AUSTRALIA IN THE ASIAN CENTURY MEDIA RELEASES
1. Australia in the Asian Century White Paper: Australia’s roadmap for navigating the Asian century
2. The Asian Century – an Australian opportunity
3. Lifting prosperity in the Asian century
4. Boosting innovation in the Asian century
5. Australia’s infrastructure in the Asian century
6. NBN to facilitate closer ties with Asia
7. Deregulation to drive Australia towards Asian century success
8. Small business to profit in the Asian century
9. A resilient and sustainable Australia in the Asian century
10. White Paper sets course for Asia studies
11. Australian universities to be world’s best in the Asian century
12. Public sector leadership in the Asian century
13. Attracting skilled migrants, tourists and students to Australia in the Asian century
14. Regional Australia to drive stronger links with Asia
15. Asian century grants scheme to fund business development
16. Australia to pursue free trade area of the Asia Pacific
17. Australia to devote more trade and investment resources to Asia
18. Agriculture key to Australia’s role in the Asian century
19. Defence and security in the Asian century
20. Building relationships with our regional partners
21. Cultural diplomacy a vital underpinning for Asian century
You have to laugh. It’s a bit like ringing the school bell and calling in all the children and telling each of them – Jane, Peter, Bill, Sarah … – that they are all connected to the ASIAN CENTURY in their different ways.

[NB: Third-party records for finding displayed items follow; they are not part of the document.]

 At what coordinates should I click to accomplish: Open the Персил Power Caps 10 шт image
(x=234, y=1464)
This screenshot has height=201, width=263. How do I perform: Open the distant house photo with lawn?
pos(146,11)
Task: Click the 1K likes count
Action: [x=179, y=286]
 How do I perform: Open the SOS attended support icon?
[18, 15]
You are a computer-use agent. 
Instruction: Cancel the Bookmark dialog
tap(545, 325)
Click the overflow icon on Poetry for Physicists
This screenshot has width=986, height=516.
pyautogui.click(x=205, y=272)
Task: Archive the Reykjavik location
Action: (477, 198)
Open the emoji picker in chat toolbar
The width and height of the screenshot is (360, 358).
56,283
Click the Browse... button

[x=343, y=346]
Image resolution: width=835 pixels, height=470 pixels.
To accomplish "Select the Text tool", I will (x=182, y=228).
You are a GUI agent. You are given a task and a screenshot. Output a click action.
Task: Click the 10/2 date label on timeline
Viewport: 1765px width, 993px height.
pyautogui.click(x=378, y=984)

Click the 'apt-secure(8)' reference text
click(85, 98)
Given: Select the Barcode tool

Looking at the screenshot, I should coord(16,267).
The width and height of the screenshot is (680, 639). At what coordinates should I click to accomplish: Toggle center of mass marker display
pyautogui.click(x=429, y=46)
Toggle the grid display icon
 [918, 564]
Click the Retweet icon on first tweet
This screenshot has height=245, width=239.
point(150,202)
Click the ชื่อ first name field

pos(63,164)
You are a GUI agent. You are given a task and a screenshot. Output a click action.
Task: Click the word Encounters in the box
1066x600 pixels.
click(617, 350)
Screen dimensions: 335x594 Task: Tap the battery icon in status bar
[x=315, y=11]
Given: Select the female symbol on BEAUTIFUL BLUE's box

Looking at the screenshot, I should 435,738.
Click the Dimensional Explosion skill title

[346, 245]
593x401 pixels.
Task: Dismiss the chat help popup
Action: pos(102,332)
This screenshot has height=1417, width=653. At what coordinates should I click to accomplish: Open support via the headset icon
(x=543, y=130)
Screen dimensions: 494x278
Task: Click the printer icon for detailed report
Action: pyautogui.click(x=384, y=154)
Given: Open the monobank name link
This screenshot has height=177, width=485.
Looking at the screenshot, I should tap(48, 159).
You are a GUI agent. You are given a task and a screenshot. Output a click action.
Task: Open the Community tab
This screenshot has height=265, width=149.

And for those with real experience – actually helping their children through school and university – there are no gains from children undertaking languages, certainly Asian ones. My girls did a bit of Indonesian, but so what.
Once you have figured out the marking and weighting system, you would have to be mug to do Mandarin or Japanese unless you happen to be a child who speaks Mandarin or Japanese at home And then there’s the quality of teaching.
When I was first at Flinders, Indonesian language was quite big but as the popularity waned, so did the resources for its teaching fall off. I am pretty sure it was dropped altogether. We have actually gone backwards on this stuff.